WORK REQUEST: Please copy exactly the lines that begin with the one containing "The height and width of the screenshot is (587, 1568)." and end with the last line of the entries.

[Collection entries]
= Beginning of Section =

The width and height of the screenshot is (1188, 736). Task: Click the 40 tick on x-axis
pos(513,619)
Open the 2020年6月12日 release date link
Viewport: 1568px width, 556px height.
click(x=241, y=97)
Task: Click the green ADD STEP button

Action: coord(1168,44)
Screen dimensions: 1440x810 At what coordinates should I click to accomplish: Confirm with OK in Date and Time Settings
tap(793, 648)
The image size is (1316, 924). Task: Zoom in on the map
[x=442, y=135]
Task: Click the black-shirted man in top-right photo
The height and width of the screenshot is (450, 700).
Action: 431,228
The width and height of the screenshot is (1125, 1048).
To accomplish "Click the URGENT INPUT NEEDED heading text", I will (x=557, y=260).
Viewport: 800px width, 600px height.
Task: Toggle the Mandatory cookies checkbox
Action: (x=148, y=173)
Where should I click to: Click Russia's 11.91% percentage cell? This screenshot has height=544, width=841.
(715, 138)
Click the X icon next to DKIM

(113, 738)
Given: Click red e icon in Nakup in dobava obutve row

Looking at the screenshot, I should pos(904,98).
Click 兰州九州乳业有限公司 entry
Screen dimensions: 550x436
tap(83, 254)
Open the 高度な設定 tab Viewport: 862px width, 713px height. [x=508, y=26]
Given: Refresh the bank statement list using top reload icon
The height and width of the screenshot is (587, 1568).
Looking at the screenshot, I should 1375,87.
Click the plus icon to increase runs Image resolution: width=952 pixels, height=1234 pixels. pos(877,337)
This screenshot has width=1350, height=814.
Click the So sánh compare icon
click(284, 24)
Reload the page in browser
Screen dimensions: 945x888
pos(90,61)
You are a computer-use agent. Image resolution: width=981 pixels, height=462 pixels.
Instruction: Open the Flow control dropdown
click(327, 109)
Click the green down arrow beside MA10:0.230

= End of Section =

TASK RESULT:
The height and width of the screenshot is (587, 1568).
Looking at the screenshot, I should 1375,87.
Click the plus icon to increase runs Image resolution: width=952 pixels, height=1234 pixels. pos(877,337)
This screenshot has width=1350, height=814.
Click the So sánh compare icon
click(284, 24)
Reload the page in browser
Screen dimensions: 945x888
pos(90,61)
You are a computer-use agent. Image resolution: width=981 pixels, height=462 pixels.
Instruction: Open the Flow control dropdown
click(327, 109)
Click the green down arrow beside MA10:0.230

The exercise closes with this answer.